Table 3 shows an illustrating example for each test accuracy study type. In example study 1 [36], all kidney transplant recipients of at least 50 years received a faecal immunochemical test (index test) for colorectal cancer screening. Following the faecal immunochemical test, patients were referred to colonoscopy (reference test). In this study, the sampling was based on suspicion (kidney transplant recipients). The index test and the reference test were performed at the same time (disease has probably not progressed). Consequently, this study is a cohort sampling cross-sectional study on diagnostic accuracy (see Table 2 figure a).

Table 3 Examples for the different accuracy study types

In the second example [37], patients with a clinical diagnosis (reference test) of Alzheimer (cases) attended a memory clinic were matched to participants without Alzheimer, who were recruited from relatives accompanying patients to the memory clinic (no disease, controls). Patients as well as relatives received a cognitive test (index test) during the visit at the memory clinic.
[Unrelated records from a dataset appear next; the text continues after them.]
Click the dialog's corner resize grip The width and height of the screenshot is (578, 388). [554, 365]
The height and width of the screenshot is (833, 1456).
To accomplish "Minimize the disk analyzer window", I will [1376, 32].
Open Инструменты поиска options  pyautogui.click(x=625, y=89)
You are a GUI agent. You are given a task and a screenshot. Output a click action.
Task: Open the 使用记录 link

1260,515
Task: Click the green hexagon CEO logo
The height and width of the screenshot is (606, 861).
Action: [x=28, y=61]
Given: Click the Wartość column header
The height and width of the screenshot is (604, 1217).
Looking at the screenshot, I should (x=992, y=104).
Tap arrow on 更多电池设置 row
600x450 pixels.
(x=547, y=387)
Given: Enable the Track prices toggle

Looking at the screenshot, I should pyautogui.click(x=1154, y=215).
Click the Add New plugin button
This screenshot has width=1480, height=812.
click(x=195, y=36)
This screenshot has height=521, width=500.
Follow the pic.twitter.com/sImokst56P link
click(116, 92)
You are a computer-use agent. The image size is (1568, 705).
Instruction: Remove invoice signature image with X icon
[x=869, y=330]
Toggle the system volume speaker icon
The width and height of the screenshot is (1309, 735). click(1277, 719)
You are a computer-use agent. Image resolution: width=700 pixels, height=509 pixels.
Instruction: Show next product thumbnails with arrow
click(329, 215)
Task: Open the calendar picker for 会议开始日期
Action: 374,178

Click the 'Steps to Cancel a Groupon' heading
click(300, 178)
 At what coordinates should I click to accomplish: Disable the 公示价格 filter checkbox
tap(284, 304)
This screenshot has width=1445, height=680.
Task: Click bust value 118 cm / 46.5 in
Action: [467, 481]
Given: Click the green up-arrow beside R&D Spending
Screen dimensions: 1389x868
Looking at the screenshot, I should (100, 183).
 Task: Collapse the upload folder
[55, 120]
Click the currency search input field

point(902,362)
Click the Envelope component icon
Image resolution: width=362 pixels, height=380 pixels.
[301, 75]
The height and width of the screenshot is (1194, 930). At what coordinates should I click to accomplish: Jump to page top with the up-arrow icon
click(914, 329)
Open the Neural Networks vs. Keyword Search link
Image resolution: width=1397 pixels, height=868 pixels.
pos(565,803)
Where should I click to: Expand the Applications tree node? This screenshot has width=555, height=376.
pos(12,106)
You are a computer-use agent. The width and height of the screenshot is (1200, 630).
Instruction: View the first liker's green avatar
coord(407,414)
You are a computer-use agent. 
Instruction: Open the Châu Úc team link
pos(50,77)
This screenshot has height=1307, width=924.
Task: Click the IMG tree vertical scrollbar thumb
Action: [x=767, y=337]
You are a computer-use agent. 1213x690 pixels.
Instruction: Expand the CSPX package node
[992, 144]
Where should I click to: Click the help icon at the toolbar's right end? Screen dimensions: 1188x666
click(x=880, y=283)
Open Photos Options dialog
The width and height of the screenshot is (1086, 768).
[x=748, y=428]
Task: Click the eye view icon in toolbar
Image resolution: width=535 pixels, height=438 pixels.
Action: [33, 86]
The participant sampling was based on disease in one group and absence of diseases in the other. Although, the reference test was performed at another time as the index test, it can be considered as the same time-point because the disease could not have been resolved, i.e. is still a current status. Consequently, this study is a case-control sampling cross-sectional diagnostic accuracy study (see Table 2 figure c).

The third example [38] examines all patients between 50 and 90 years (suspicion) in a payer provider health organisation. In the study, patient characteristics and other factors were formally combined in a prognostic model. The prognostic model calculates a score that is dichotomised using different cut-offs (index test). For each participant, the risk for developing fractures within 5 years (future event) was predicted. Sampling was based on suspicion and a future outcome was predicted. Although it is not fully clear from the publication, it can be assumed that most patients were not treated for osteoporosis. Consequently, the study is a cohort study to assess prognostic accuracy (see Table 2 figure b).

The last example study [39] included men of at least 40 years (suspicion), who had results of a blood draw from a larger population-based cohort study. Patients with prostate cancer (outcome event) were sampled and matched to patients without prostate cancer (no outcome event, controls). The prostate-specific antigen levels (index test) of the prior blood draw were categorised and compared. Participants were untreated, sampling was based on outcome and a future outcome is predicted. Consequently, the study is a (nested) case-control study to assess prognostic accuracy (see Table 2 figure d).

Limitations

Our algorithm only covers the basic design features of test accuracy studies. Further criteria exist that are important for the risk of bias assessment and for assessment of confidence in the body of evidence. In particular, the sampling method is important in this respect. Cohort type studies with a consecutive or random sample (e.g. one arm of a randomised controlled trail) are considered to provide least biased information on test accuracy. In addition, the study population should be representative for the target population so that externally valid accuracy measures can be obtained [27, 29, 33, 40].

Conclusion

We suggest an algorithm for the classification of test accuracy studies in systematic reviews. We hope that it will facilitate and improve consistent classification of test accuracy studies in systematic reviews. Future studies should test the practicability and reliability of the classification algorithm.